The first 2 months after ACL surgery are the most important regarding the function, range of motion, and longevity of your knee. Many people try to rush their recovery and ditch their crutches too soon or attempt to do too much on their knee too soon. This is something you should take very seriously because in an ACL reconstruction a surgeon uses a new graft from one of your tendons or from a donor tissue, and uses it to create your new ACL. At first, this tissue is new and has not adhered to your body. Overdoing it after ACL surgery creates the possibility for this new graft to stretch out and not heal appropriately. Another concern with progressing yourself too quickly is increased swelling. Swelling is one of the main reasons for muscle weakness and atrophy after surgery, and increased swelling can lead to decreased range of motion and mobility.
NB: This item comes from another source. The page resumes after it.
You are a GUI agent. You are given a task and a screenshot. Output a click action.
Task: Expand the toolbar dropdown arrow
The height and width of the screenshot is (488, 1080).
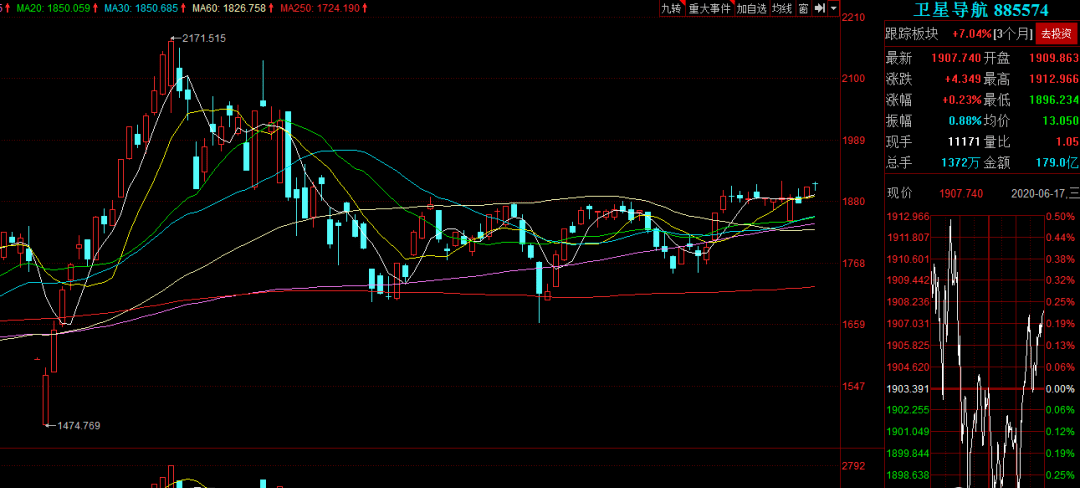pos(833,8)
In the first 2 months after ACL surgery, the biggest priority is gaining full extension (or straightening ability) at the knee and keeping the swelling down. If those 2 simple things are not accomplished then it will be difficult to gain strength and function, and you will be more prone to scar tissue and arthritic problems in the knee long term.

As a young high school athlete, eager to return to sport, it was very hard for me to stay slow during the process of rehabilitation and take my time. My athletic mindset drove me to want to conquer all obstacles quickly and race through my rehabilitation, but it is so crucial to remember this is a rehab journey. The goal isn’t to progress as fast as possible; the goal is to heal the knee joint as efficiently and safely as possible. Try your best to focus on each day in the moment and do not race yourself to achieve each goal. Every recovery timeline is different based on many factors. Listen to your body and allow your knee the resting and healing time it deserves. This is not a contest. This is the long term health of your knee. This is a big deal.